Criteria | Bipolar Disorder | Schizophrenia |
---|---|---|
Large amount of evidence | ||
Data on >1,000 disease diagnoses | + | + |
Strong statistical support | ||
P-value < 10−3 (random effects) | + | – |
P-value < 10−6 (random effects) | – | – |
No large heterogeneity | ||
Heterogeneity I2 < 50% | + | – |
95% PI excludes the null | N/A | N/A |
Largest study shows an effect | ||
P < 0.05 in the largest study | + | – |
No obvious hints of selective reporting | ||
No small study effects detected | N/A | N/A |
No excess significance detected | N/A | N/A |
N/A: cannot calculate given the small number of studies; only the two estimates from US and Denmark from Khan and colleagues are considered here. PI calculation would require at least 3 studies with independent effect estimates to be available.
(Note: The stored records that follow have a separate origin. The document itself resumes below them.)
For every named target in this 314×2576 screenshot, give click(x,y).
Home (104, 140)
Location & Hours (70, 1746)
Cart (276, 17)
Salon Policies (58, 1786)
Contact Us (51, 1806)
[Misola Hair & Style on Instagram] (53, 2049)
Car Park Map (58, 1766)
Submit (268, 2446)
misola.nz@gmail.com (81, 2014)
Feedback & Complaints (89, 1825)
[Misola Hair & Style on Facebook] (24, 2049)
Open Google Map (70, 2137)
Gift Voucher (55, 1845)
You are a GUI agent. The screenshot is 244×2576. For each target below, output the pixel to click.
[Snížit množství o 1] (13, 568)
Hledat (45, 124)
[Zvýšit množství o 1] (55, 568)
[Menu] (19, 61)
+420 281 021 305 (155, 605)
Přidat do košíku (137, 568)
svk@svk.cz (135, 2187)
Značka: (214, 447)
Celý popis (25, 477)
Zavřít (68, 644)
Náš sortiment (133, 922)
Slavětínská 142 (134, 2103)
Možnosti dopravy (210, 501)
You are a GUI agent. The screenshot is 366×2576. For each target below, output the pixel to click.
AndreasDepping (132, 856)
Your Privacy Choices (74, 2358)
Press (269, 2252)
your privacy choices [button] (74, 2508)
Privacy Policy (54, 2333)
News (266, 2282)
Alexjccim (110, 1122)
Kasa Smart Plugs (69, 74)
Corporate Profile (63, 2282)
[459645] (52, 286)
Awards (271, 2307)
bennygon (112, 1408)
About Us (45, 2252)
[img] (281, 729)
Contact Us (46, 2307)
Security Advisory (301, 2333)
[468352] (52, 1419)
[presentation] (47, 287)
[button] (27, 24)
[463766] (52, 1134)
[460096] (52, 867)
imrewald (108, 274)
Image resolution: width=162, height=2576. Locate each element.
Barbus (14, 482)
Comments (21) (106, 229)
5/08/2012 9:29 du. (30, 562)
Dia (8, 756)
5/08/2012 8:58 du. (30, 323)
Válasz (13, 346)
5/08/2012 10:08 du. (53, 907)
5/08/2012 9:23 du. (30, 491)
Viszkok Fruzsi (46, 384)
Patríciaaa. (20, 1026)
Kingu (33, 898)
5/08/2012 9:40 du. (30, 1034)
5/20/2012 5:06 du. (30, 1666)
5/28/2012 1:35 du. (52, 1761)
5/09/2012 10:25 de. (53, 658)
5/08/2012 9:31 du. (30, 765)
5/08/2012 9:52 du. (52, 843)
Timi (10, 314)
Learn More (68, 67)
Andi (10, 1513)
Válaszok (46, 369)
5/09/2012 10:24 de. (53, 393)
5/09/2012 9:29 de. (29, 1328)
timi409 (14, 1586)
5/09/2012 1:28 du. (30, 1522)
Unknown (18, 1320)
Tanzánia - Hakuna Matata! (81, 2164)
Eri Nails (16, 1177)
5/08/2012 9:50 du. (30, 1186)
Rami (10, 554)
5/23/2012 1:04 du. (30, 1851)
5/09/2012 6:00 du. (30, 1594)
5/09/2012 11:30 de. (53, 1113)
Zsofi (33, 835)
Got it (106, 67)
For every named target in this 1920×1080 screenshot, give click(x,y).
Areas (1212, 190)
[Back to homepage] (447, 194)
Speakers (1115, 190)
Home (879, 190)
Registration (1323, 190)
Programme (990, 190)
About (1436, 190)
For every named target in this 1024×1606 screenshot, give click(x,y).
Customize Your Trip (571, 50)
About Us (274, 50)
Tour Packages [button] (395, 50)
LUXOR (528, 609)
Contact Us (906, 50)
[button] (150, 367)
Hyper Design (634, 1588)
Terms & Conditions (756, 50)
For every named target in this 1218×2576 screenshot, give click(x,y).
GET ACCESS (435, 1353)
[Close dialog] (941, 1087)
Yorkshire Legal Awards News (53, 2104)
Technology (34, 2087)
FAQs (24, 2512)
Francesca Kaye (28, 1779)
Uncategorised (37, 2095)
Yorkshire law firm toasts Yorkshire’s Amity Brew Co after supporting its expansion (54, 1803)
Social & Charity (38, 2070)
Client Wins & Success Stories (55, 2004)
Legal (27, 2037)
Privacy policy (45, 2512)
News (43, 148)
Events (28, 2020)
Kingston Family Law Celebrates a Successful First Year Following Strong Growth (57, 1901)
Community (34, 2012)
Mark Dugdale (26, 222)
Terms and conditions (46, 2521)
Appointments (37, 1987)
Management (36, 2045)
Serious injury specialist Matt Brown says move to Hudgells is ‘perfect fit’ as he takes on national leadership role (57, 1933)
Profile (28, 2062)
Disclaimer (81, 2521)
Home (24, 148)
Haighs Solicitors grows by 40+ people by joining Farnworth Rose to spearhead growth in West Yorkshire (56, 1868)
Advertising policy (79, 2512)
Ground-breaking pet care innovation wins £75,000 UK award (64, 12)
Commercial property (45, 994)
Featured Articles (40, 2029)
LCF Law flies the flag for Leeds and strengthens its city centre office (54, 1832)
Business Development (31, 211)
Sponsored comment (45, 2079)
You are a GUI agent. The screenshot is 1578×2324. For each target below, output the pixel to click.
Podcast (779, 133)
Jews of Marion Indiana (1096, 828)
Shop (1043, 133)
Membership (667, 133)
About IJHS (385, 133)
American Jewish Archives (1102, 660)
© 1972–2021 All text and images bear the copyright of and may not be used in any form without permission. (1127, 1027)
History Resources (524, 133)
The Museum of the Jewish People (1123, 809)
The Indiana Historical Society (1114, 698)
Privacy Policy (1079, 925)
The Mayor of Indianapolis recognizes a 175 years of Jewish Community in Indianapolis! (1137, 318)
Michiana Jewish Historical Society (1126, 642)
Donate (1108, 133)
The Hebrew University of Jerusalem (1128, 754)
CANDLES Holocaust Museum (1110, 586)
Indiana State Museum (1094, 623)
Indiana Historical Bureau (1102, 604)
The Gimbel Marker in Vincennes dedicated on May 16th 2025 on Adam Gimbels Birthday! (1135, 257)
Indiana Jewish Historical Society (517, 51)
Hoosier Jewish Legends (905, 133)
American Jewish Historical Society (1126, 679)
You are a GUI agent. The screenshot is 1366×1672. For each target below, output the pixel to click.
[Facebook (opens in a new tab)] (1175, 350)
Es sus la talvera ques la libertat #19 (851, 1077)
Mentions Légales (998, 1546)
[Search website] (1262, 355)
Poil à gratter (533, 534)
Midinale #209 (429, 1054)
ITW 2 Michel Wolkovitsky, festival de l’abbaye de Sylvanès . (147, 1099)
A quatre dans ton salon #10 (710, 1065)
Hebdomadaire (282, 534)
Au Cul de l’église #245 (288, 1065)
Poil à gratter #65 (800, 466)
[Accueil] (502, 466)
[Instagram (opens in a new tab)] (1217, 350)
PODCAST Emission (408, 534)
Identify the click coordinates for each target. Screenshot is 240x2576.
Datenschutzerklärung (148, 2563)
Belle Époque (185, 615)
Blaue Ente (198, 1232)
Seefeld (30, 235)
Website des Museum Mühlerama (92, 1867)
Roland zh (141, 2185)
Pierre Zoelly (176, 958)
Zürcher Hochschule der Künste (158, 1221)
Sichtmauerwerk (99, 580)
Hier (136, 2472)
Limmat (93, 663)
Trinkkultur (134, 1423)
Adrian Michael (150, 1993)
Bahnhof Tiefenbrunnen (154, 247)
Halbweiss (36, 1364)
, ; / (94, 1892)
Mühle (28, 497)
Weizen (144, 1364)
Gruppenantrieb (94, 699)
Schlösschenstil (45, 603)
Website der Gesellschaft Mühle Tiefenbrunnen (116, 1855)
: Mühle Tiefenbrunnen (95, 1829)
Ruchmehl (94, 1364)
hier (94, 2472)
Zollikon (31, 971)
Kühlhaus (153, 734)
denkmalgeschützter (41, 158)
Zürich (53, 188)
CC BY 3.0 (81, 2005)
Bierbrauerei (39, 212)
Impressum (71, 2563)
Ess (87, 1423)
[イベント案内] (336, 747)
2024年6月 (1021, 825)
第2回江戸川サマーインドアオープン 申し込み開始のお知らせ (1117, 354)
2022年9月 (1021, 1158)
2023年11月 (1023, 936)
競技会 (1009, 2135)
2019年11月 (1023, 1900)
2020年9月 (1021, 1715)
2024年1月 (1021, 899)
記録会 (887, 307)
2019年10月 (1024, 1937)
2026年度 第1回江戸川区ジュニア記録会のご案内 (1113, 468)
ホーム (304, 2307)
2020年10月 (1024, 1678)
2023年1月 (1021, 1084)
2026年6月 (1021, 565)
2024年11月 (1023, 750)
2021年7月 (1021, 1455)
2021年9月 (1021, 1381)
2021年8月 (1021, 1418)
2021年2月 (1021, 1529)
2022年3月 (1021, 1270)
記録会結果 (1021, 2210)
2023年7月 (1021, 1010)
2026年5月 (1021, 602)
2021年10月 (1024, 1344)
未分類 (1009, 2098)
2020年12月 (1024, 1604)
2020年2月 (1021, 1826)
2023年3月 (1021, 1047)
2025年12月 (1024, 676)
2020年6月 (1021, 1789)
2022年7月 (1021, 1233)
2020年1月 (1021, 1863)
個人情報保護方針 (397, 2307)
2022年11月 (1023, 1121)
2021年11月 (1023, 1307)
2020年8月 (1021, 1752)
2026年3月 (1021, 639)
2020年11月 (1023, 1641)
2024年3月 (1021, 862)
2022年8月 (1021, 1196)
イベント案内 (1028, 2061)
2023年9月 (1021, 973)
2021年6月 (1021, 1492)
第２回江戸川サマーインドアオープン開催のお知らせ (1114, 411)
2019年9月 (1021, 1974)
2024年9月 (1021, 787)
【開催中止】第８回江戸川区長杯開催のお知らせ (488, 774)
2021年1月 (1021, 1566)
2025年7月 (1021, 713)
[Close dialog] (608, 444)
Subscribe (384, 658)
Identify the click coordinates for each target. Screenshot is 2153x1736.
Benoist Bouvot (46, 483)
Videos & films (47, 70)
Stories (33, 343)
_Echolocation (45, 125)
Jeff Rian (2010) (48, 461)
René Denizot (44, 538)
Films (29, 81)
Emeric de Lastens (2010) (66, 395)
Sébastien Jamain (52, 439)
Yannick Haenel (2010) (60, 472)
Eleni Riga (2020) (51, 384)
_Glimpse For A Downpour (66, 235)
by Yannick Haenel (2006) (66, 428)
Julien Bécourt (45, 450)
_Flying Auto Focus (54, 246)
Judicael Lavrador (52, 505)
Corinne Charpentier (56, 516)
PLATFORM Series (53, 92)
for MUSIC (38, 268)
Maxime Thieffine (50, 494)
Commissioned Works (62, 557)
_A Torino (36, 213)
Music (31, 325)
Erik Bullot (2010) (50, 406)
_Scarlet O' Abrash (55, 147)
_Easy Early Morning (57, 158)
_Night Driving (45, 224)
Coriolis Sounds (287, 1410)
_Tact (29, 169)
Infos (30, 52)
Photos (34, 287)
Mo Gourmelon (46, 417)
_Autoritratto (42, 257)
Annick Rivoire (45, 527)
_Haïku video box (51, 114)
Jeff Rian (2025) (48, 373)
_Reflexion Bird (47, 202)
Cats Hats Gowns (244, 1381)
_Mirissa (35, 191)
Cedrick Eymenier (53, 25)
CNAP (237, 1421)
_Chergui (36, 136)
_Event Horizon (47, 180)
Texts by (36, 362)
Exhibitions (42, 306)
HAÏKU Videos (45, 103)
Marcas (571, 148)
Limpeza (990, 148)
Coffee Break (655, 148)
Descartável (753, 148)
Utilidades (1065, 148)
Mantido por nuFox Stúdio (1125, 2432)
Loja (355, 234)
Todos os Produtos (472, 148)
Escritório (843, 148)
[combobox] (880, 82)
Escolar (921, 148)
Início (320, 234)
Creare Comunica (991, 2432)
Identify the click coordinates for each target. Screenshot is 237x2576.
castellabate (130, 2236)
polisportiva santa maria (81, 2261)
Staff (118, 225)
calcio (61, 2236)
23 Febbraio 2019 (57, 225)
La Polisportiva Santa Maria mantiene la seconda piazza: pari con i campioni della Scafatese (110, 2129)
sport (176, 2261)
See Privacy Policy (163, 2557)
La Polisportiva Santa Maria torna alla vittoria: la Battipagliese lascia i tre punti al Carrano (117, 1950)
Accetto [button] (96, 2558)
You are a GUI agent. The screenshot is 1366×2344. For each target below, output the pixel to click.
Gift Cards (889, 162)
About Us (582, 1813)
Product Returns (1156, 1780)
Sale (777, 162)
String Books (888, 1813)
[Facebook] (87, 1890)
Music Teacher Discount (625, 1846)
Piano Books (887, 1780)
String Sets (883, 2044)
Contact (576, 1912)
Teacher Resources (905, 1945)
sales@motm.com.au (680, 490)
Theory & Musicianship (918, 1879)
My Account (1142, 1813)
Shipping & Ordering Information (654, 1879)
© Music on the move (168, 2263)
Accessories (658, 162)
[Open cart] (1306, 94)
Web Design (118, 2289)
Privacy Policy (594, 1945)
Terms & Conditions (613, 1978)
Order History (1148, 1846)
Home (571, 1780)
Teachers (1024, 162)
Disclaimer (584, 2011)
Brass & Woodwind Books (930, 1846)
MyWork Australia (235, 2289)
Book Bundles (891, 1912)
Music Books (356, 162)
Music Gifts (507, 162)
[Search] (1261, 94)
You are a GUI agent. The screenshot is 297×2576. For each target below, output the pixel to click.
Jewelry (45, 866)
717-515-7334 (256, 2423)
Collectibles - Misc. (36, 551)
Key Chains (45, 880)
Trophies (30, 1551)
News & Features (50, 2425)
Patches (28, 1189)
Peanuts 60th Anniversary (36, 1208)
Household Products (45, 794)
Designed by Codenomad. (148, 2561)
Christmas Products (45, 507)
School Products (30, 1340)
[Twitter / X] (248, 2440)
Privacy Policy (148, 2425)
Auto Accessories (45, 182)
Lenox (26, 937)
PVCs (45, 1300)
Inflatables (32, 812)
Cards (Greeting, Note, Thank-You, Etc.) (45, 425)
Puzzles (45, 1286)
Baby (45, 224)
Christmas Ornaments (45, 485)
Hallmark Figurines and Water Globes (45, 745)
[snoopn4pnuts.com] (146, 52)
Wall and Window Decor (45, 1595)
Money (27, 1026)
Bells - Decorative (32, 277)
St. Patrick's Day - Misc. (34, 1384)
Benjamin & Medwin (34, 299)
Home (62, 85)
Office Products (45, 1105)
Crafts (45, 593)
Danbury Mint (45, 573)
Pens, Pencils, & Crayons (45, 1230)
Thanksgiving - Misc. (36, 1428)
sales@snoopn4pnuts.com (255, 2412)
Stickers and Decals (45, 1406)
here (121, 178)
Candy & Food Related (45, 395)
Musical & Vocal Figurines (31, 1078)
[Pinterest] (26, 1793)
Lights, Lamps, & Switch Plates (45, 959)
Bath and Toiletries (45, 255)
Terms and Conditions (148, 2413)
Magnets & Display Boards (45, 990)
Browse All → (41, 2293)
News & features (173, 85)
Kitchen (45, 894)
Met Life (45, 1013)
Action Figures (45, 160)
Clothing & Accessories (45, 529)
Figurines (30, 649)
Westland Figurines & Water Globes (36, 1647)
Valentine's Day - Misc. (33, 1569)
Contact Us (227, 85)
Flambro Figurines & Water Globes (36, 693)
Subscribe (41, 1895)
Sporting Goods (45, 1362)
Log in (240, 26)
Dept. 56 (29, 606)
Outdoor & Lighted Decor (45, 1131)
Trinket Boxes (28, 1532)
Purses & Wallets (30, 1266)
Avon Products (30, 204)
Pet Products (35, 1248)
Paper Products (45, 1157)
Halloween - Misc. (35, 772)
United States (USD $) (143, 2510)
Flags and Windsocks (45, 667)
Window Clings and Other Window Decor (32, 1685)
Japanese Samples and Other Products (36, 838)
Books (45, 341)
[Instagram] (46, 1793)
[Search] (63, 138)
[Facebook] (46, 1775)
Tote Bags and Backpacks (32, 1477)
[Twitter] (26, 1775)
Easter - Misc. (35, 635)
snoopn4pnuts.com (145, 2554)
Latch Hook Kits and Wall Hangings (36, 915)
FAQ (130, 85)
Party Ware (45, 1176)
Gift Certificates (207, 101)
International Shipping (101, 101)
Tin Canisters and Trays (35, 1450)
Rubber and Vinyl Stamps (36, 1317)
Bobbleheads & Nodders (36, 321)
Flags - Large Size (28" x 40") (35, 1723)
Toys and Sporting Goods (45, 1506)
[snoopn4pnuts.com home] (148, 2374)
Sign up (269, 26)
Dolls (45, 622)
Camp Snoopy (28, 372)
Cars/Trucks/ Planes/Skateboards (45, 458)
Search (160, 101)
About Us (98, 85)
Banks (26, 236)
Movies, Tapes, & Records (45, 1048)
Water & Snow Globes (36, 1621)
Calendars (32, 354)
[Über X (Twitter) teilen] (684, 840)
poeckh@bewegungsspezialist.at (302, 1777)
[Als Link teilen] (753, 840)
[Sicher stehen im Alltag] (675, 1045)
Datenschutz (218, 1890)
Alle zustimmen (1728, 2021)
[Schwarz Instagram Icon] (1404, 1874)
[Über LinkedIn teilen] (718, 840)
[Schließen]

Small study effects and excess significance tests would provide hints (not proof) for possible selection and other publication biases, but these tests require many studies with published estimates to be available in order to be assessed with any reliability. It is unknown how many other investigators may have tried to evaluate the association of air pollution and these mental health phenotypes. For reviews of previous studies of environmental exposures, see [14,16]. Abbreviations: N/A, not available; PI, prediction interval.